Your actual task as the new hire is to start generating more value for the company, but that's so much more challenging when you have no way of validating your solutions, no infrastructure to rely on, and no metrics or documentation to consult. At that point, being the new hire, you're taking a lot of heat for not getting things done on time - mostly through no fault of your own. At that point, "wanting to throw you under the bus to your superiors" is a very natural response - it's a defense mechanism, you're (rightfully) frustrated. You're between a rock and a hard place. At that point you're no longer doing software engineering, it turns to politics/coverups/fire-extinguishing on a daily basis. Can you not relate to that?

Welcome to the world of professional programming. Situation normal at many many companies.

The best advice I can give is DO NOT start a stop the world rewrite! and to look at the SOLID pattern and implement it using the STABLE strategy.

-Smell your code -Tiny changes first -Augment your tests -Back up -Leave it better than you found it -Expect good reasons

Full credit to Sarah Mei

https://markheath.net/post/stable-tactics-for-writing-solid-...

1. Stop "repairing" it because you're guaranteed to introduce bugs and regressions. You haven't learned it well enough and can already sense the fragility, which is why you're anxious.

2. Relate your impressions to the person in charge: "The code doesn't seem to follow best practice and appears fragile. You think there may be technical debt that needs to be addressed sooner than later."

3. Until you're confident enough that you can pitch a comprehensive redesign and rewrite, wait for the person in charge to direct you towards specific repairs. When they direct you towards these specific repairs, they will anticipate regressions and instability. They'll see you as working through issues, not causing them.

4. Repeat step 2 periodically and with greater detail until you're ready to make the pitch in Step 3. Don't rush it.

The alternate solution: leave and let somebody else deal with the problem. Some people are comfortable working around fragile and wonky code; some people get really stressed out. You don't need to work in a job that's going to perpetually stress you out.

I love your answer because it calls out the perception of what you're doing. It's so important to frame what you're doing in a positive light, otherwise you'll fail, whether or not you make the codebase better.
> Some people are comfortable working around fragile and wonky code

Yep, because I have worked with very bad codebases over the past 25 years, I actually enjoy the challenge. For me it is more rewarding than working with pristine and well managed code bases.

Ditto.

I was explaining greenfield vs. brownfield to a co-worker (non-developer) between periods of fixing a previous, junior, developers code that was essentially creating a seemingly infinite number of pages on our site.

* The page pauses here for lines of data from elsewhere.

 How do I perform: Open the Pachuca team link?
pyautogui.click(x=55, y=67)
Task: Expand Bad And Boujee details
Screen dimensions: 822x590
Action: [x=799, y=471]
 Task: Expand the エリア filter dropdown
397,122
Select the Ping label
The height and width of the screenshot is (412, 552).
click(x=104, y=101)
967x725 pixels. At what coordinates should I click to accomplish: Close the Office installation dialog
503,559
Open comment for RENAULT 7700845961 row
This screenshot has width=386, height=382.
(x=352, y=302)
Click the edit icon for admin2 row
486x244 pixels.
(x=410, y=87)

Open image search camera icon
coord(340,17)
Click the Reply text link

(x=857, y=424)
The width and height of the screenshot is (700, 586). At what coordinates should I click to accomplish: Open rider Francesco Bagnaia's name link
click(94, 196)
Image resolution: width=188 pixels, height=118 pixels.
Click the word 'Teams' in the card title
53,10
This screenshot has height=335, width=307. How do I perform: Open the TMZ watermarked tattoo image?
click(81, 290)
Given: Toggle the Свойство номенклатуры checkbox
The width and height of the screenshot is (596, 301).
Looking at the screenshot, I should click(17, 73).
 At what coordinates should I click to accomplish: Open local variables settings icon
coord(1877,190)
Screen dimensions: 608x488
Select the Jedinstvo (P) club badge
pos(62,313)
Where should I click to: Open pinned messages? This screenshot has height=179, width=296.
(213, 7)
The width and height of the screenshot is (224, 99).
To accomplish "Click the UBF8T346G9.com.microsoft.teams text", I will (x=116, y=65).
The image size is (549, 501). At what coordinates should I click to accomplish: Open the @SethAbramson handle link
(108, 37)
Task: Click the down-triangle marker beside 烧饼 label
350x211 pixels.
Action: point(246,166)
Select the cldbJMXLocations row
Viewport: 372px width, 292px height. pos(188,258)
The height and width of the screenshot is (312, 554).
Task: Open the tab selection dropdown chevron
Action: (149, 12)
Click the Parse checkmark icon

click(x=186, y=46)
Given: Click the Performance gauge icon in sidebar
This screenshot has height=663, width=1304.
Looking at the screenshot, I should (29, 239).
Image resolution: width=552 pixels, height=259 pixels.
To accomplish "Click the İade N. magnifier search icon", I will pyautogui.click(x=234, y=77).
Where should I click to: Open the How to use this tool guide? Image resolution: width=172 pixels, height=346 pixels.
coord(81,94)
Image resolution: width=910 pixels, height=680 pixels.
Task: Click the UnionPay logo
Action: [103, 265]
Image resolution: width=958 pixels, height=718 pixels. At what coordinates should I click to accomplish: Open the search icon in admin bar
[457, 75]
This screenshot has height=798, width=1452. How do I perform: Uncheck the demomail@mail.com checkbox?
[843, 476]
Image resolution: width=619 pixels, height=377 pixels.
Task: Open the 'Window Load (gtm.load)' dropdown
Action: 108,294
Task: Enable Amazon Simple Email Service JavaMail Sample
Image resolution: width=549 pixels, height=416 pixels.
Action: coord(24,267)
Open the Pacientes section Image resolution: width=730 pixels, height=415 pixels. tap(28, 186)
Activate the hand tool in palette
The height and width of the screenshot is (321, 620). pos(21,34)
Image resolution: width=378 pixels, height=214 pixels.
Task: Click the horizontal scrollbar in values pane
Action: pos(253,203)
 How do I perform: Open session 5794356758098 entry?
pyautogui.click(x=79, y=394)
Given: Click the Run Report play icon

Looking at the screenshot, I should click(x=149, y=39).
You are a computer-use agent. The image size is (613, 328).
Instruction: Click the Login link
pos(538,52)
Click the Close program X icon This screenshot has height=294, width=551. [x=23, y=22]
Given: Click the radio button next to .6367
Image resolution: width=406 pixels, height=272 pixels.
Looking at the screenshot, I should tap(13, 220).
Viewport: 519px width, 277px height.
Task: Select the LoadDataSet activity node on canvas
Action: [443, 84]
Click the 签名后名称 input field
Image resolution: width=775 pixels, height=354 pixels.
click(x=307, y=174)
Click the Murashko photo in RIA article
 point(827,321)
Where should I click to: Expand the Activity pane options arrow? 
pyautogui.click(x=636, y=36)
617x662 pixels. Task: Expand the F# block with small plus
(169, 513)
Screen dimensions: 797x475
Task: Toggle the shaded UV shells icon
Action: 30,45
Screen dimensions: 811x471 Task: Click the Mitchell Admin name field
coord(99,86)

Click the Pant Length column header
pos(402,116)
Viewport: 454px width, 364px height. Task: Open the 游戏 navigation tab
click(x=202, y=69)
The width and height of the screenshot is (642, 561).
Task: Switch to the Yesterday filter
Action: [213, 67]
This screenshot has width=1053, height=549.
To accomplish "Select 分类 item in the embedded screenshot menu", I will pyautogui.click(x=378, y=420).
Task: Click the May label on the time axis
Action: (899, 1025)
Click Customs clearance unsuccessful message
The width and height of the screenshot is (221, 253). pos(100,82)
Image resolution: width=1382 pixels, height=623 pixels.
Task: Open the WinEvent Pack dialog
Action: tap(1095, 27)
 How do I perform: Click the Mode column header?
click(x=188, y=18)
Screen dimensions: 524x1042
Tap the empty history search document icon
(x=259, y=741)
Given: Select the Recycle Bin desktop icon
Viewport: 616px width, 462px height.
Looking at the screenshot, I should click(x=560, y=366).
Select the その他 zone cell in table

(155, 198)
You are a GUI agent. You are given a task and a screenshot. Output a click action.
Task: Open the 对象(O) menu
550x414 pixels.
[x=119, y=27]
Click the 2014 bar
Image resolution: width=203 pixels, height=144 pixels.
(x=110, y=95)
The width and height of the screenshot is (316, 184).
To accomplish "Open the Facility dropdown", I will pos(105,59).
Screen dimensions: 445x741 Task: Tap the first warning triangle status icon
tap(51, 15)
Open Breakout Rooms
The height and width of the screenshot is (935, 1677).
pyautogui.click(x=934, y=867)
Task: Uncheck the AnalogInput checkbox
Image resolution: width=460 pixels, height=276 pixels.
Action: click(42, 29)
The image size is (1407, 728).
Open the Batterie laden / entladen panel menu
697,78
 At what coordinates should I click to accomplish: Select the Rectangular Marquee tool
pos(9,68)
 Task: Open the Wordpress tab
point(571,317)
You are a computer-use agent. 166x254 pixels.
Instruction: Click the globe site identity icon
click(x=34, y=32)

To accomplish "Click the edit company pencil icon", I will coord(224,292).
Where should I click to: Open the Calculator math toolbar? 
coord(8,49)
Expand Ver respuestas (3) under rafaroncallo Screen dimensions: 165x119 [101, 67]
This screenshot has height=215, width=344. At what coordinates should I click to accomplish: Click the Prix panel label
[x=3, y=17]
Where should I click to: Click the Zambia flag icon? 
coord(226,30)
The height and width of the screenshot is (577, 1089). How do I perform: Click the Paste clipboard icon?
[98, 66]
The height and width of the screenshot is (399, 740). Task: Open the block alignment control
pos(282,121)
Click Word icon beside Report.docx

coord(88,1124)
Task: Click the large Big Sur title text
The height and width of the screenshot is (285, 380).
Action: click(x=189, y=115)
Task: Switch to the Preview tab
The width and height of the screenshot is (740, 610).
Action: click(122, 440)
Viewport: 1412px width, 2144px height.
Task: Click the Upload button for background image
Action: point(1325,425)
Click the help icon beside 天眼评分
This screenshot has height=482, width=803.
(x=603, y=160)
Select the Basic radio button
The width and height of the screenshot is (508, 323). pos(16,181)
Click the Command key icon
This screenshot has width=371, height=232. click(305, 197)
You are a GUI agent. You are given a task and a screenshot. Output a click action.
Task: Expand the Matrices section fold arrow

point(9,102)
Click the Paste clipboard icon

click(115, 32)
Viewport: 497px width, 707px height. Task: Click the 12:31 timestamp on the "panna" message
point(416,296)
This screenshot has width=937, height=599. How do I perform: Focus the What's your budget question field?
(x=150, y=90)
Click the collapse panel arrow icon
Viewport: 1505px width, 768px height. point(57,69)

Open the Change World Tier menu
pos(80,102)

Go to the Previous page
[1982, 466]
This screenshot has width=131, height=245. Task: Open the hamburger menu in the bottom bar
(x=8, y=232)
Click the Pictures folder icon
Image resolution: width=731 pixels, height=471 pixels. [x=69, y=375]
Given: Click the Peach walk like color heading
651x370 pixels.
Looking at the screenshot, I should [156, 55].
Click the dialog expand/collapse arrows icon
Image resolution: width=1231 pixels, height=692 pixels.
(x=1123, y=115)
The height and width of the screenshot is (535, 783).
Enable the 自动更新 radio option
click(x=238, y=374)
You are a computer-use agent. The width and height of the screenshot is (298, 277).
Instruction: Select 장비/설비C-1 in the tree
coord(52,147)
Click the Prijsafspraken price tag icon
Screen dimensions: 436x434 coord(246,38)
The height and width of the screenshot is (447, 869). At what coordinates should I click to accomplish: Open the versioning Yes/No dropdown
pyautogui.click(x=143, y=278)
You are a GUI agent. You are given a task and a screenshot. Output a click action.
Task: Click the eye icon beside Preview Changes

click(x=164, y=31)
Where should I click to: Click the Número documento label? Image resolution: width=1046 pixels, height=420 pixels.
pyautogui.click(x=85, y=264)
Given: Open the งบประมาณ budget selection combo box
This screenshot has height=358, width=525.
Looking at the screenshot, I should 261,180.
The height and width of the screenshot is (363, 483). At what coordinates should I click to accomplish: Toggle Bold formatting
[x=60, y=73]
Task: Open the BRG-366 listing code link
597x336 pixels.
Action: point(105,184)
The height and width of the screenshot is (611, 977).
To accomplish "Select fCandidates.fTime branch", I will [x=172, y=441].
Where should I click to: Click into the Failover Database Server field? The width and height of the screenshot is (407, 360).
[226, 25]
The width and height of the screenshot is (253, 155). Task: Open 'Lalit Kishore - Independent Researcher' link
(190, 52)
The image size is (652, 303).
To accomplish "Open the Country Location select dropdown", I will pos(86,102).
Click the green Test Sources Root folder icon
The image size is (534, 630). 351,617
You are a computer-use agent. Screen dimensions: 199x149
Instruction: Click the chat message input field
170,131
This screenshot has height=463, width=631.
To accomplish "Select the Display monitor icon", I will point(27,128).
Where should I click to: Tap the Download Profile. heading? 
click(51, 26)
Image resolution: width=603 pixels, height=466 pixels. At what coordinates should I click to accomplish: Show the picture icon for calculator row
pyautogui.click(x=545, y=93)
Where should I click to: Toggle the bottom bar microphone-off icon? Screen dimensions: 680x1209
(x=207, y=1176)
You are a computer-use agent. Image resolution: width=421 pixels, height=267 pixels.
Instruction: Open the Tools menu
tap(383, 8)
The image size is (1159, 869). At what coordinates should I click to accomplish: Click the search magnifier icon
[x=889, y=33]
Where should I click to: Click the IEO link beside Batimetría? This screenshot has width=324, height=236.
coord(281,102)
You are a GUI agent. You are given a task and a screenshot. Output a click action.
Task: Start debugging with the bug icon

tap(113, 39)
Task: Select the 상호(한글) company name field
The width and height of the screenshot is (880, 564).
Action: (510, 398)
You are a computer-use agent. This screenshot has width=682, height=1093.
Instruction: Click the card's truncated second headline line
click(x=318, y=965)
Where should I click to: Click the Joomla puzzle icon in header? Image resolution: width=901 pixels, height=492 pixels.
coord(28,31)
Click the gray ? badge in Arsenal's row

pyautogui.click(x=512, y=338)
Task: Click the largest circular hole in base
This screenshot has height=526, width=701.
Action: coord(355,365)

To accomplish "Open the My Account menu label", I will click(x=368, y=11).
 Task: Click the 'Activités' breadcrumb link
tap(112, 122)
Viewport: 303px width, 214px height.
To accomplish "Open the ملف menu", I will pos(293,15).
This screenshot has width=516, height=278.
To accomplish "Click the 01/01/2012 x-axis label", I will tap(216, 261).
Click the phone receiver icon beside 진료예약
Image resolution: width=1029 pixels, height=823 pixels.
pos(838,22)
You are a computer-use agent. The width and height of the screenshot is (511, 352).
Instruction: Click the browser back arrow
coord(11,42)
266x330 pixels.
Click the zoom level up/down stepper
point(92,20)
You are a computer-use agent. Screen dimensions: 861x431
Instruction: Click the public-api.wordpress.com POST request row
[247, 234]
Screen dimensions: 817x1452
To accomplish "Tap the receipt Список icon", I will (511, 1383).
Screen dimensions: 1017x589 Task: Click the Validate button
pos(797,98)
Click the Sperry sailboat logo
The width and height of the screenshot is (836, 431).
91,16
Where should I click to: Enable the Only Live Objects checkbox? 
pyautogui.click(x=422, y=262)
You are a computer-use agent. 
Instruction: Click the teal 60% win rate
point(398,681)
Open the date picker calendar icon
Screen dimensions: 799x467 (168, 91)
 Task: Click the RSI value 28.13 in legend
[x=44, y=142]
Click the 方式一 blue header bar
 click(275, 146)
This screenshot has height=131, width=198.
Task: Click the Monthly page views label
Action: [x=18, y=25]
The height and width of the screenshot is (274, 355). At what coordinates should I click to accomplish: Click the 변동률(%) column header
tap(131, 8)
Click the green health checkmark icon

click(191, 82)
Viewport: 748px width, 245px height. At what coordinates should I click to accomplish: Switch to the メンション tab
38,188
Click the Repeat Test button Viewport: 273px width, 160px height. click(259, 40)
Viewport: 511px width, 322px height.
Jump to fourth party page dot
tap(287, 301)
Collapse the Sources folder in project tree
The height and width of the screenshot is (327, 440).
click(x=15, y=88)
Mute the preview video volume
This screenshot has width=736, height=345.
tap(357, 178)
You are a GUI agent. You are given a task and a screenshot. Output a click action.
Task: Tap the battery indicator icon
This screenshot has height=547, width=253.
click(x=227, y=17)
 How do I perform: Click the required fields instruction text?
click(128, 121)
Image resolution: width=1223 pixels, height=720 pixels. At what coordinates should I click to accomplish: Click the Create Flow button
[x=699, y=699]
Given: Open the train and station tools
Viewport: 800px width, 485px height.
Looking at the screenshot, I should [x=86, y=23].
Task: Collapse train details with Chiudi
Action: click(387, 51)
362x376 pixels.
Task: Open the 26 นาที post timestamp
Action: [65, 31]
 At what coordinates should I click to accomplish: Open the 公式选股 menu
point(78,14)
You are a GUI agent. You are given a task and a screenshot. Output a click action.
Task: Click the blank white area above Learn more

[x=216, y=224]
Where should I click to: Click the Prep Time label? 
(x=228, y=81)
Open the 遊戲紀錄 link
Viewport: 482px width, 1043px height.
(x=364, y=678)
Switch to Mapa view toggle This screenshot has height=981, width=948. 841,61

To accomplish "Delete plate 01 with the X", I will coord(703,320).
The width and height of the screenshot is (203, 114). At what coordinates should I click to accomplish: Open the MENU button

Keeping in mind the above, I also know that deadlines, changing requirements, and lack of a clear goal (due to the previously mentioned items), lead to this. Had I not worked with them, my decade and a half of experience would have strongly suggested that such was the case.

When it comes down to it, some people prefer working on new projects, and some people prefer supporting and polishing those once-new projects. But to really succeed you've got to be able to do both, to some extent.

Go slowly and look carefully at things.

No matter how insane a code base looks, (unless it is totally inoperable) it is meeting a lot of conditions that are more important than whatever you are fixing but won't be recognized as important until you break them.

Those conditions built up over time and were changed irrationally by business decisions and hit or miss communication. A lot of demoralizing for anyone who was trying to keep standards while meeting requests.. Don't beat up the past maintainers for a past you can't know in much detail.

Maintaining old code can be fun though and is a more interesting puzzle game than most new development. Just try to stay emotionally neutral and unattached to anything about the code besides the specific challenges as they need tackling.